TASK STATEMENT:
Some lines in the listing hold the word "screenshot". Return each of them.

MATERIALS PROVIDED:
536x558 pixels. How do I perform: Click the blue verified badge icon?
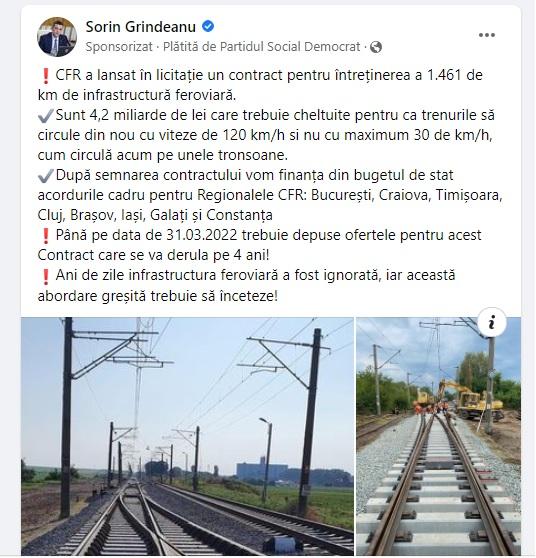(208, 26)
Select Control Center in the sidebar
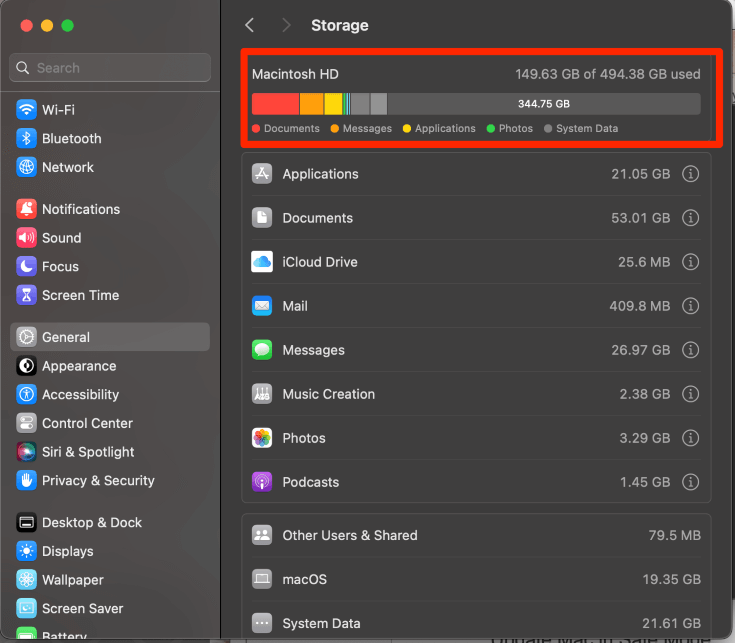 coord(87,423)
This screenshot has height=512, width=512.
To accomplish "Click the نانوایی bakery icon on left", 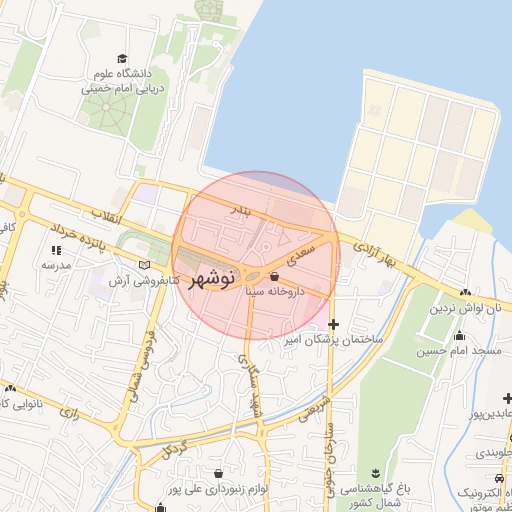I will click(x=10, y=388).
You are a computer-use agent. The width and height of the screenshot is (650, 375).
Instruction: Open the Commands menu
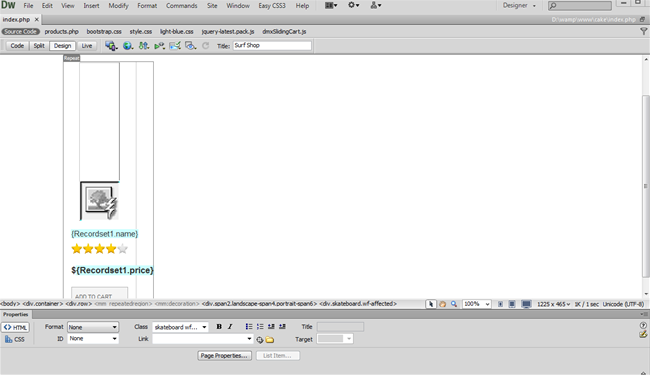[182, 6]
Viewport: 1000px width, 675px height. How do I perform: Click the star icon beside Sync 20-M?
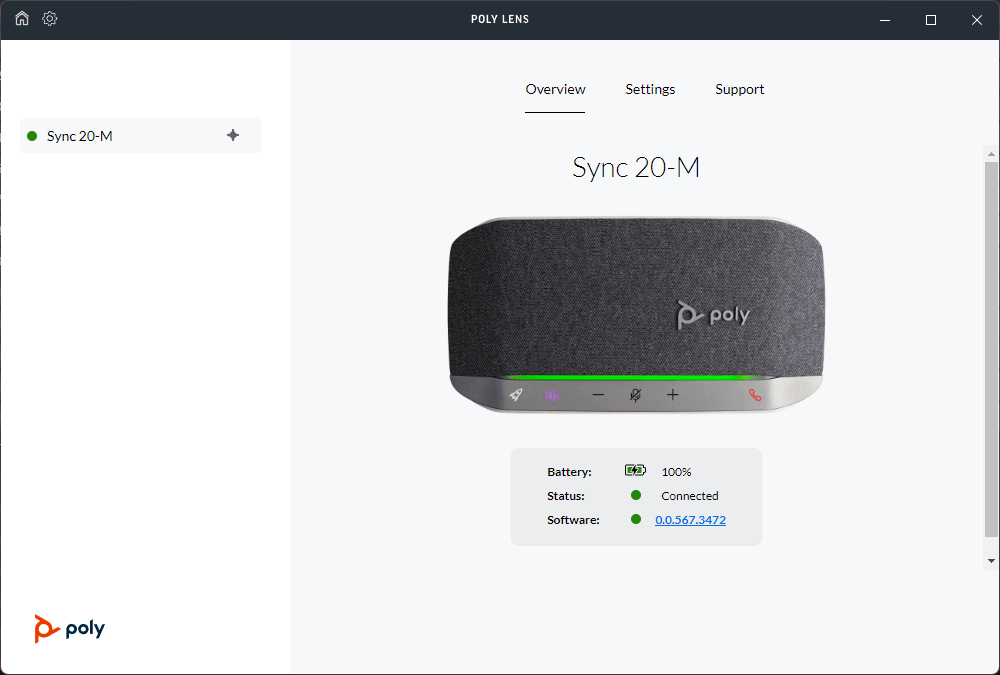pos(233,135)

ANSWER TO THIS TASK:
This screenshot has height=512, width=512.
You are a computer-use agent. The width and height of the screenshot is (650, 375).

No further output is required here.